• **WORK TO COMPLETE**: Which lines of the data below contain "will"? Please show them all.
_ _ _ _
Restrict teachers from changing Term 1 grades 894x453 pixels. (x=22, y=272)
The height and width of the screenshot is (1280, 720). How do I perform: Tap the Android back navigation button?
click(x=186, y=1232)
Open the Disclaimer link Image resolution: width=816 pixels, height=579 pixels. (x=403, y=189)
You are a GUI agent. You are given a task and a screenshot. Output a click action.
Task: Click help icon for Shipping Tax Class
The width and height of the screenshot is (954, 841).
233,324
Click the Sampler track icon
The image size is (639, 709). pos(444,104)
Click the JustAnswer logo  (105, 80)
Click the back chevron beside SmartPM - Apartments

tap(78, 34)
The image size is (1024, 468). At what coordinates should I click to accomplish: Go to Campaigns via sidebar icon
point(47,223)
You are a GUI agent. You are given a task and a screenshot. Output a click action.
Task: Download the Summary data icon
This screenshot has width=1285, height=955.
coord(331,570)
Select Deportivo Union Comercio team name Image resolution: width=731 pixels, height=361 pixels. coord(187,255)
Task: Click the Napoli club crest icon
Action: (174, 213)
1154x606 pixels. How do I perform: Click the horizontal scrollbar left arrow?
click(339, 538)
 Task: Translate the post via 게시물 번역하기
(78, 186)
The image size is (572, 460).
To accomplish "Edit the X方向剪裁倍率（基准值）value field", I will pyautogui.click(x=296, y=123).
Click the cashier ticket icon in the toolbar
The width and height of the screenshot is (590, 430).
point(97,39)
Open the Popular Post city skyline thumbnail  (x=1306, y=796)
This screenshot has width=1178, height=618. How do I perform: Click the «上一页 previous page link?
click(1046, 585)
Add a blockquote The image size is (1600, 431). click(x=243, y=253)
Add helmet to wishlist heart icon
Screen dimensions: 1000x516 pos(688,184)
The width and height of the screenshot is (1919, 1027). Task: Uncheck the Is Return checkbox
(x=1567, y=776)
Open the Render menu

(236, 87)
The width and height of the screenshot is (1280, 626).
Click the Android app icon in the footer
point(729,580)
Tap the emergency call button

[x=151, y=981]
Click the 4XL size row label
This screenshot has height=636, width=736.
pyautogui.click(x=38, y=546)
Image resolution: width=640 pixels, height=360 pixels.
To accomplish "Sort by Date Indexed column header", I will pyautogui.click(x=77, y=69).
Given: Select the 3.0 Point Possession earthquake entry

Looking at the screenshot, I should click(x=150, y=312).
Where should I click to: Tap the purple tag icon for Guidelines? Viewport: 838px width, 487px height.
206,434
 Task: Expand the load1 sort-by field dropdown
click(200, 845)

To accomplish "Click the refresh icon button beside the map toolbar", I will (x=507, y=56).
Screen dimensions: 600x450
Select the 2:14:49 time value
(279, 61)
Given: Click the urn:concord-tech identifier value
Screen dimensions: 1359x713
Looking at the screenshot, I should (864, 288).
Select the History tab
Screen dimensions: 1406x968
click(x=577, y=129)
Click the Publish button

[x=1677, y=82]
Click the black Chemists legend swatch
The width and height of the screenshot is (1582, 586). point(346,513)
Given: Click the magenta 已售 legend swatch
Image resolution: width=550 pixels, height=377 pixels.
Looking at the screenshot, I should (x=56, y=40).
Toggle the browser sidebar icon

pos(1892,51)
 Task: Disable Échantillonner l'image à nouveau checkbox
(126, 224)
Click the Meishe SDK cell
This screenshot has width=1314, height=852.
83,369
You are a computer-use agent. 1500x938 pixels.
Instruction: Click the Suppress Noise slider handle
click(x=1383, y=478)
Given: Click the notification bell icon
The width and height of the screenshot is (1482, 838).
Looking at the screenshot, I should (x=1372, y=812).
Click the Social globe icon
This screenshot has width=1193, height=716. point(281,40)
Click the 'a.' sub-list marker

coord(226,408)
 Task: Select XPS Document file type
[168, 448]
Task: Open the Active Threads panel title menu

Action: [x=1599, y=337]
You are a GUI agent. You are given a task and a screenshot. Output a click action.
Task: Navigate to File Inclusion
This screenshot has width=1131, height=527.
_ _ _ _
• **WORKED SOLUTION**:
To accomplish "Edit the X方向剪裁倍率（基准值）value field", I will pyautogui.click(x=296, y=123).
To accomplish "Sort by Date Indexed column header", I will pyautogui.click(x=77, y=69).
To accomplish "Click the refresh icon button beside the map toolbar", I will (x=507, y=56).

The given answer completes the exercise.